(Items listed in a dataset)
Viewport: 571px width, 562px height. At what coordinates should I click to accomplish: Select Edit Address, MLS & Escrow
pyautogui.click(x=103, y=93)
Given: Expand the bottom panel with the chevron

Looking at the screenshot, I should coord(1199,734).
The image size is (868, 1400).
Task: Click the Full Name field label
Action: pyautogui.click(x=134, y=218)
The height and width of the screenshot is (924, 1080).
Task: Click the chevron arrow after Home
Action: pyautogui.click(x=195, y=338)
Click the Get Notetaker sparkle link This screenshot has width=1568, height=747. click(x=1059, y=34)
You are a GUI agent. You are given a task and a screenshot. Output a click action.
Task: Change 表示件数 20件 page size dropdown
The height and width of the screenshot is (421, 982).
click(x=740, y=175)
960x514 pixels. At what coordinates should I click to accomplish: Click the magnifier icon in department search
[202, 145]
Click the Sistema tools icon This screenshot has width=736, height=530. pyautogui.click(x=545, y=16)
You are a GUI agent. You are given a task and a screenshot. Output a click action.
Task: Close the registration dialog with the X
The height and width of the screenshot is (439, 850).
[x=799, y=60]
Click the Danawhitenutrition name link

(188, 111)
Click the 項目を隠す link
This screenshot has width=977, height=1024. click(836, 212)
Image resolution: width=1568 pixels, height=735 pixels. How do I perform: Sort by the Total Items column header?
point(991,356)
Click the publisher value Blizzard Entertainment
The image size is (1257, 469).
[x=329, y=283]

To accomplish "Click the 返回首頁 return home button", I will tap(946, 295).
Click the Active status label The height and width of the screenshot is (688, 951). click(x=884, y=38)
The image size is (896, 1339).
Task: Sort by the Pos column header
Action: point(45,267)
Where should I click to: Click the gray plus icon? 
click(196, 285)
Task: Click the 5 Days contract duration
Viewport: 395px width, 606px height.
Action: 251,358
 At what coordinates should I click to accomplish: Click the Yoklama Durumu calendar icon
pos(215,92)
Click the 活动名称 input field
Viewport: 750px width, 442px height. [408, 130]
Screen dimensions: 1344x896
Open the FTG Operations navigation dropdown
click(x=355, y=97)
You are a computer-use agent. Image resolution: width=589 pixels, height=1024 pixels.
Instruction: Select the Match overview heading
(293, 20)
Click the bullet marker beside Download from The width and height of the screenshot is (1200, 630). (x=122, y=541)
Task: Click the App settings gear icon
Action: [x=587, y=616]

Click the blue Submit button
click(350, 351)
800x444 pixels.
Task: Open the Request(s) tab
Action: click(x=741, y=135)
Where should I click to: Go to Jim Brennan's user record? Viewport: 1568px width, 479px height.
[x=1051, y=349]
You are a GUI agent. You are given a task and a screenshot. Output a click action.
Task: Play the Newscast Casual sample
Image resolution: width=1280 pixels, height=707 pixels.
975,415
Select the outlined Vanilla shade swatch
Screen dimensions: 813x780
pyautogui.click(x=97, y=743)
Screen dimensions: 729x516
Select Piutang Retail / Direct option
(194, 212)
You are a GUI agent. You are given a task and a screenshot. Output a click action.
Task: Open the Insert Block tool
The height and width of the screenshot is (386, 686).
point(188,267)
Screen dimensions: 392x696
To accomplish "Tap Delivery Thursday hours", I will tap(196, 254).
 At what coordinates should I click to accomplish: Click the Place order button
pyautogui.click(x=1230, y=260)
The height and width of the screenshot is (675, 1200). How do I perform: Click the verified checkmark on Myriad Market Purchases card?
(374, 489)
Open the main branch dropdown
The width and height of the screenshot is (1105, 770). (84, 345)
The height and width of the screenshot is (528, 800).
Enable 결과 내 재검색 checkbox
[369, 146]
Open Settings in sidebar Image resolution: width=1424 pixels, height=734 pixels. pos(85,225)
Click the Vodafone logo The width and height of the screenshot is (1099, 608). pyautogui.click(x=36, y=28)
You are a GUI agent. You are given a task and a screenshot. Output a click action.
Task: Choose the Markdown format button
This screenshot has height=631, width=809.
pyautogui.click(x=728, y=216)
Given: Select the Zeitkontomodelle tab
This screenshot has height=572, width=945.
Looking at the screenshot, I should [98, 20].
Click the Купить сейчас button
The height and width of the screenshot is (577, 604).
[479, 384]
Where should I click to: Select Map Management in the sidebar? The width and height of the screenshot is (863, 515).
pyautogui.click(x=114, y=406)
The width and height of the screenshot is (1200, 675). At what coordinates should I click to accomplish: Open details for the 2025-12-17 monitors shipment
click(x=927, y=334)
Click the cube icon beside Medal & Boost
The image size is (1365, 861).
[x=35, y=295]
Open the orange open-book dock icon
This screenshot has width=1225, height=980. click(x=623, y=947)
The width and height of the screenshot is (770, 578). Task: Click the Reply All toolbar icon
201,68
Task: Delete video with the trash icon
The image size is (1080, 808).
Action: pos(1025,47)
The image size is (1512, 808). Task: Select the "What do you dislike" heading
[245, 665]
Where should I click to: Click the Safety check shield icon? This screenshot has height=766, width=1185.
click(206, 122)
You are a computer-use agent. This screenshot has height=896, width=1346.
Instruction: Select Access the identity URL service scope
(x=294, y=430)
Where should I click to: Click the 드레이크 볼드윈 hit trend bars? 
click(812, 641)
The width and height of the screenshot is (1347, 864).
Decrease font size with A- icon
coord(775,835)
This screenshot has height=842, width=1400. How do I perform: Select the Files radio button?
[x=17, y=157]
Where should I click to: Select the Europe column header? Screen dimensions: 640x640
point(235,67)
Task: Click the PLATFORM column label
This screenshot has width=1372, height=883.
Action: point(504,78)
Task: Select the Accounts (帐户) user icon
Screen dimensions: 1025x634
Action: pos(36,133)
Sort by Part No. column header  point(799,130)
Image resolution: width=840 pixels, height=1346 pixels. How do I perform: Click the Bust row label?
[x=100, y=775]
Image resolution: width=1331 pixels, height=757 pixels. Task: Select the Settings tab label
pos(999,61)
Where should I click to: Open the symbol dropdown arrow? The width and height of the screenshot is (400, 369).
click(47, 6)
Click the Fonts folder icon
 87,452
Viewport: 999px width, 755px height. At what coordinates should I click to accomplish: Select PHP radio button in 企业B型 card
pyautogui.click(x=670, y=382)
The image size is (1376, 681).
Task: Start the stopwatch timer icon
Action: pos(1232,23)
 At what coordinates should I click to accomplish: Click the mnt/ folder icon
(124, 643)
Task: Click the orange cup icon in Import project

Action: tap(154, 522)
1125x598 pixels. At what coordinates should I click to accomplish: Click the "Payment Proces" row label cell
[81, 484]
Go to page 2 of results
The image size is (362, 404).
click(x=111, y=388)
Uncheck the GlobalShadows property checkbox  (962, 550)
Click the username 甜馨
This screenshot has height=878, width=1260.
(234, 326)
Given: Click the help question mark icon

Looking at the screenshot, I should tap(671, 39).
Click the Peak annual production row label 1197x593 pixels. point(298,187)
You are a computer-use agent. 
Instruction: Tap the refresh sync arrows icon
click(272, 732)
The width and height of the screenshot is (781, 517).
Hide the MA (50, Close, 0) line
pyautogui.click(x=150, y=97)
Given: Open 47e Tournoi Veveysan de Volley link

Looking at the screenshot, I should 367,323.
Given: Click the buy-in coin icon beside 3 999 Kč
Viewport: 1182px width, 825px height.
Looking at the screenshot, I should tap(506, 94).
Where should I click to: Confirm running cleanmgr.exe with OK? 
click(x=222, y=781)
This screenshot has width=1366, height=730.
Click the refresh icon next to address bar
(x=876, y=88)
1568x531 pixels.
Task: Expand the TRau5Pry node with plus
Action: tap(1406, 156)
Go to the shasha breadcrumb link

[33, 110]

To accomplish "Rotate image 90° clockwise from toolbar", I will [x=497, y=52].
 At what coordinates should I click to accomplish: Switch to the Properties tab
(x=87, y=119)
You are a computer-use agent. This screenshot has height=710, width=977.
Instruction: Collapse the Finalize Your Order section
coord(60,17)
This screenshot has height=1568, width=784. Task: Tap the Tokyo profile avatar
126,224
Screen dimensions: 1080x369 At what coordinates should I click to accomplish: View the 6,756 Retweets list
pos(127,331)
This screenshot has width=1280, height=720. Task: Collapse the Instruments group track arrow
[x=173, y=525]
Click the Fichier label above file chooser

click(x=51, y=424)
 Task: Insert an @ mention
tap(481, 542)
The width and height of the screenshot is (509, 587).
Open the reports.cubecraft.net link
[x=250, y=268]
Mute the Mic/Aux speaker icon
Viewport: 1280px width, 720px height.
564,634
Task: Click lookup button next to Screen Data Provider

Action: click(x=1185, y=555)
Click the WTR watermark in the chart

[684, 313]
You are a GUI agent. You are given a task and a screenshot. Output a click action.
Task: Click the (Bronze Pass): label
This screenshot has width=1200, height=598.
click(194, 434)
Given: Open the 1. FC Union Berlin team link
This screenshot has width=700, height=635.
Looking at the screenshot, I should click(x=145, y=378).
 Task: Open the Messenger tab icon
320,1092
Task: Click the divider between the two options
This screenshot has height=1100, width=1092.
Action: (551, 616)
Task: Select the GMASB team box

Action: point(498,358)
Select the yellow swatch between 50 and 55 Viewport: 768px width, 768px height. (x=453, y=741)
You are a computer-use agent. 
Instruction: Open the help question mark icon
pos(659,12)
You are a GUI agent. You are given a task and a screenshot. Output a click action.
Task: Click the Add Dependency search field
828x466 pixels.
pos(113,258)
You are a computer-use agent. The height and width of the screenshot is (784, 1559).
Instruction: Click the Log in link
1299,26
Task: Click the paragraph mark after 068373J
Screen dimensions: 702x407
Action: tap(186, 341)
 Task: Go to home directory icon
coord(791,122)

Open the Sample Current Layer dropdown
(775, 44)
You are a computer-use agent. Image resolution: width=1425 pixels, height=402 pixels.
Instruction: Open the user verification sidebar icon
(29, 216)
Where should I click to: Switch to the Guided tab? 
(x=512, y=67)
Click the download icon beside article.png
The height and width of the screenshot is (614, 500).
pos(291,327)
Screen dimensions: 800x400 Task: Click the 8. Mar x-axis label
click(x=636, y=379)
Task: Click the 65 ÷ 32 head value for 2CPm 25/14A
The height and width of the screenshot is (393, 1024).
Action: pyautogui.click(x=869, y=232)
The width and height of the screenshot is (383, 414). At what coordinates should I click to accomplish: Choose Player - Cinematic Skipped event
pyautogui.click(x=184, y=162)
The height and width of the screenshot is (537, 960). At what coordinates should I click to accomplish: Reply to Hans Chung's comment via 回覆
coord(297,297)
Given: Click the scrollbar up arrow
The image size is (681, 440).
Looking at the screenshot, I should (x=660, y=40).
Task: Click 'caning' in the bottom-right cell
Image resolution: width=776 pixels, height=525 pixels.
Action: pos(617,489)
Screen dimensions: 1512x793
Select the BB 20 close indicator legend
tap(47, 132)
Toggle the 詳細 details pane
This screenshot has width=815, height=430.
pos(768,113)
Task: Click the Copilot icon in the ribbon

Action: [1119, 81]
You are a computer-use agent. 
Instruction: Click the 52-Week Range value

**What the task asks**
Please copy every line in the entries where "computer" appears.

**Expected answer**
You are a computer-use agent. Image resolution: width=589 pixels, height=1024 pixels.
You are a computer-use agent. This screenshot has height=896, width=1346.
You are a computer-use agent. 
You are a computer-use agent. This screenshot has height=710, width=977.
You are a computer-use agent. 
You are a computer-use agent. The height and width of the screenshot is (784, 1559).
You are a computer-use agent. Image resolution: width=1425 pixels, height=402 pixels.
You are a computer-use agent. 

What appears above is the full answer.